1. salinan akta notaris tentang pendirian dan anggaran dasar badan hukum yang

telah disahkan oleh instansi berwenang;

2. daftar susunan pengurus;

3. anggaran rumah tangga;

4. program kerja dalam pengembangan wakaf;

5. daftar terpisah kekayaan yang berasal dari harta benda wakaf atau yang

merupakan kekayaan badan hukum; dan

6. surat pernyataan bersedia untuk diaudit.

(4) Persyaratan sebagaimana dimaksud pada ayat (3) huruf d dilampirkan pada permohonan

pendaftaran sebagaimana dimaksud pada ayat (1).

Pasal 12

(1) Nazhir perwakilan daerah dari suatu badan hukum yang tidak melaksanakan tugas dan/atau

melanggar ketentuan larangan dalam pengelolaan dan pengembangan harta benda wakaf sesuai

dengan peruntukan yang tercantum dalam AIW, maka pengurus pusat badan hukum bersangkutan

wajib menyelesaikannya, baik diminta atau tidak oleh BWI.

(2) Dalam hal pengurus pusat badan hukum tidak dapat menjalankan kewajiban sebagaimana

dimaksud pada ayat (1), maka Nazhir badan hukum dapat diberhentikan dan diganti hak

kenazhirannya oleh BWI dengan memperhatikan saran dan pertimbangan MUI setempat.

(3) Apabila Nazhir badan hukum dalam jangka waktu 1 (satu) tahun sejak AIW dibuat tidak

melaksanakan tugasnya, maka Kepala KUA baik atas inisiatif sendiri maupun atas usul Wakif atau

ahli warisnya berhak mengusulkan kepada BWI untuk pemberhentian dan penggantian Nazhir .

Bagian Kelima

Tugas dan Masa Bakti Nazhir

Pasal 13

(1) Nazhir sebagaimana dimaksud dalam Pasal 4, Pasal 7 dan Pasal 11 wajib mengadministrasikan,

mengelola mengembangkan, mengawasi dan melindungi harta benda wakaf.

(2) Nazhir wajib membuat laporan secara berkala kepada Menteri dan BWI mengenai kegiatan

perwakafan sebagaimana dimaksud pada ayat (1).

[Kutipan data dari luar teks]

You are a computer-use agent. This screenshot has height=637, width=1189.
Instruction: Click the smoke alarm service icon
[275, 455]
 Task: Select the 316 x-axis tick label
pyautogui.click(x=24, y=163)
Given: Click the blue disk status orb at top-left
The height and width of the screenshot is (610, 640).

(3) Ketentuan lebih lanjut mengenai tata cara pembuatan laporan sebagaimana dimaksud pada ayat

(2), diatur dengan Peraturan Menteri.

Pasal 14

(1) Masa bakti Nazhir adalah 5 (lima) tahun dan dapat diangkat kembali.

(2) Pengangkatan kembali Nazhir sebagaimana dimaksud pada ayat (1) dilakukan oleh BWI, apabila

yang bersangkutan telah melaksanakan tugasnya dengan baik dalam periode sebelumnya sesuai

ketentuan prinsip syariah dan Peraturan Perundang-undangan.

BAB III

JENIS HARTA BENDA WAKAF, AKTA IKRAR WAKAF

DAN PEJABAT PEMBUAT AKTA IKRAR WAKAF

Bagian Kesatu

Jenis Harta Benda Wakaf

Pasal 15

Jenis harta benda wakaf meliputi:

a. benda tidak bergerak;

b. benda bergerak selain uang; dan

c. benda bergerak berupa uang.

Paragraf 1

Benda Tidak Bergerak

Pasal 16

Benda tidak bergerak sebagaimana dimaksud dalam Pasal 15 huruf a meliputi :

a. hak atas tanah sesuai dengan ketentuan Peraturan Perundang-undangan baik yang sudah maupun

yang belum terdaftar;

b. bangunan atau bagian bangunan yang berdiri di atas tanah sebagaimana dimaksud pada huruf a;

c. tanaman dan benda lain yang berkaitan dengan tanah;

d. hak milik atas satuan rumah susun sesuai dengan ketentuan Peraturan Perundang-undangan; dan

e. benda tidak bergerak lain sesuai dengan ketentuan prinsip syariah dan Peraturan

Perundang-undangan.

Pasal 17

(1) Hak atas tanah yang dapat diwakafkan terdiri dari:

a. hak milik atas tanah baik yang sudah atau belum terdaftar;

b. hak guna bangunan, hak guna usaha atau hak pakai di atas tanah negara;

c. hak guna bangunan atau hak pakai di atas hak pengelolaan atau hak milik wajib mendapat

izin tertulis pemegang hak pengelolaan atau hak milik;

d. hak milik atas satuan rumah susun.

(2) Apabila wakaf sebagajmana dimaksud pada ayat (1) huruf c dimaksudkan sebagai wakaf untuk

selamanya, maka diperlukan pelepasan hak dari pemegang hak pengelolaan atau hak milik.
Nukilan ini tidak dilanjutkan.